Saved entries:
* Start *

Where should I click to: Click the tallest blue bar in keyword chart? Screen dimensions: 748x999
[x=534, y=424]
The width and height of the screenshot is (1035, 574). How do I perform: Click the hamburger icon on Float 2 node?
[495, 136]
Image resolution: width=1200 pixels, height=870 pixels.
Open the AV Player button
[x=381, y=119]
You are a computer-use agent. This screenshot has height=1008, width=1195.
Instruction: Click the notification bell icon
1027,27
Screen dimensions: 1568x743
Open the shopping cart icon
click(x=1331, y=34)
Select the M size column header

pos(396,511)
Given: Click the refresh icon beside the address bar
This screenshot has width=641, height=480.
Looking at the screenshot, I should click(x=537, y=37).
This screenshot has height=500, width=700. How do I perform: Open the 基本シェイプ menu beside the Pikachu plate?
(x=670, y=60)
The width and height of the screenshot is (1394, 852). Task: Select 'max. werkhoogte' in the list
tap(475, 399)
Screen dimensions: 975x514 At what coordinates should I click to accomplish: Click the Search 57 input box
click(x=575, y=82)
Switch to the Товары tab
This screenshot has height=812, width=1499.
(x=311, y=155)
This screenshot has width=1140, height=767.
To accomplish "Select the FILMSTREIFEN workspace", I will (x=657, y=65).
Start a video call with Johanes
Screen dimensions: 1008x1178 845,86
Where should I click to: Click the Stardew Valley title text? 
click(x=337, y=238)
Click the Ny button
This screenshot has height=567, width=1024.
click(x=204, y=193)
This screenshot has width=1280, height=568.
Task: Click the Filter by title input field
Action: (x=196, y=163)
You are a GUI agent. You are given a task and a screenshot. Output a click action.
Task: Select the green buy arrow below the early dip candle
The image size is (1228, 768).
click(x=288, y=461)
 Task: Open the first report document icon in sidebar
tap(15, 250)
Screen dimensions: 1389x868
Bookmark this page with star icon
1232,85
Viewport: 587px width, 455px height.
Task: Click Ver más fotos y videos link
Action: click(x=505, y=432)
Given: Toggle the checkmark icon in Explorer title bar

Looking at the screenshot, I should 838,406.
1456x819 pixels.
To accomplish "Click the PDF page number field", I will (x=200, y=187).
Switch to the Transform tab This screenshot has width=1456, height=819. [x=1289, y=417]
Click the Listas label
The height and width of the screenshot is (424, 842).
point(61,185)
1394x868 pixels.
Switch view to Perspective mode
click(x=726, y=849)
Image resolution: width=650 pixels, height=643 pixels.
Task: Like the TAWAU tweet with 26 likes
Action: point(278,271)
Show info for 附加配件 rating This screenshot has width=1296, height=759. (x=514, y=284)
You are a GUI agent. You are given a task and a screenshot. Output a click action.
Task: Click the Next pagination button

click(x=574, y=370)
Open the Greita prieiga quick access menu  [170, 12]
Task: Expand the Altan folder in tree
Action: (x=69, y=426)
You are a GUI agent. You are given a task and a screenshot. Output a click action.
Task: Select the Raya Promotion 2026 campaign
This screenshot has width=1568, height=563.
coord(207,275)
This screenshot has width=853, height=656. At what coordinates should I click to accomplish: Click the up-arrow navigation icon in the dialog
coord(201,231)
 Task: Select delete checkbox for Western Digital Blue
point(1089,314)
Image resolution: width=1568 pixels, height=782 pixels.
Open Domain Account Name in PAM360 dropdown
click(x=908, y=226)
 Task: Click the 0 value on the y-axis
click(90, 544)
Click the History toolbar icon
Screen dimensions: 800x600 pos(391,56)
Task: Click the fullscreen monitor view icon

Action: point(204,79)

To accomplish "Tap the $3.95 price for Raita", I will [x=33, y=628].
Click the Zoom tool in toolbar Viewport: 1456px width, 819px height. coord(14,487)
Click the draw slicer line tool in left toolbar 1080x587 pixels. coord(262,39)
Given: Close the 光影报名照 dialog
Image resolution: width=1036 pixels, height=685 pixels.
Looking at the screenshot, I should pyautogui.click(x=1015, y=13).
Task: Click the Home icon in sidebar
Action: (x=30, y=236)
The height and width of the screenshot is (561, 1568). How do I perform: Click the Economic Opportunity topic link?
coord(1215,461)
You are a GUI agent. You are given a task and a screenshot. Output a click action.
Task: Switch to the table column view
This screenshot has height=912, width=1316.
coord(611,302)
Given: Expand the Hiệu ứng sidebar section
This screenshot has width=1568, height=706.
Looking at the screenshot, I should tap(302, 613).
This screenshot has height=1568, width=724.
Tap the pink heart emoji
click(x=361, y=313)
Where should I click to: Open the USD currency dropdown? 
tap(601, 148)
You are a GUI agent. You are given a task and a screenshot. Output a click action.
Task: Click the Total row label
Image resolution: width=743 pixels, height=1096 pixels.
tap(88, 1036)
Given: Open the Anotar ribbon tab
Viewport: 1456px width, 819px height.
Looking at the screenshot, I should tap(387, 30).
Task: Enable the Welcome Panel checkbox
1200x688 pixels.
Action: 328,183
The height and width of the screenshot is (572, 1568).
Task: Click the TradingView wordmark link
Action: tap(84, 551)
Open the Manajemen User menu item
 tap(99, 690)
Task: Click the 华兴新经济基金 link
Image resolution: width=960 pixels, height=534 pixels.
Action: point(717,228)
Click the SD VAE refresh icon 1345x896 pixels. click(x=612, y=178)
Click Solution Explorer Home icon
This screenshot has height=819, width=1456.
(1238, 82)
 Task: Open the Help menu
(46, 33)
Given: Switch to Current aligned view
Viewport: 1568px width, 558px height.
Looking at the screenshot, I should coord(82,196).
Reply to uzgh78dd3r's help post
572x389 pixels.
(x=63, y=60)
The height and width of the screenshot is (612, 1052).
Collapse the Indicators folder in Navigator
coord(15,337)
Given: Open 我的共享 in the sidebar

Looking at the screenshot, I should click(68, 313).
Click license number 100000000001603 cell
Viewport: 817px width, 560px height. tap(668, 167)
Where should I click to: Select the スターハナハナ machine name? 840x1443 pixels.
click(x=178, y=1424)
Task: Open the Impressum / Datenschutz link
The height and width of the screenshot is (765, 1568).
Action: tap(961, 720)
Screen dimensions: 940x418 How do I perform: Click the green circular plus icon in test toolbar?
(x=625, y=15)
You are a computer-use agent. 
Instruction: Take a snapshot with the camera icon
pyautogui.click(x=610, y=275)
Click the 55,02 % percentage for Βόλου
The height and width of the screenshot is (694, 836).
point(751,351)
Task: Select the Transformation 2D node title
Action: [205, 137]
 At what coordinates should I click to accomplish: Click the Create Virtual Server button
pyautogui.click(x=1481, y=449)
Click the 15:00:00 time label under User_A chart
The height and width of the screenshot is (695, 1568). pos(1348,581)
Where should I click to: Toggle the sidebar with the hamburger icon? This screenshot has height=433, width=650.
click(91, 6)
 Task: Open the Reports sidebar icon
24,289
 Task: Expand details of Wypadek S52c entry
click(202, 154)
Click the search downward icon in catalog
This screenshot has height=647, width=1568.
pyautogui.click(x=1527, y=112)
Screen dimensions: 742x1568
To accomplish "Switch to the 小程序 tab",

* End *

Exercise requirements:
Return every line of the material above that contains the string "with".

Solution below:
Start a video call with Johanes
Bookmark this page with star icon
Task: Like the TAWAU tweet with 26 likes
Instruction: Take a snapshot with the camera icon
Where should I click to: Toggle the sidebar with the hamburger icon? This screenshot has height=433, width=650.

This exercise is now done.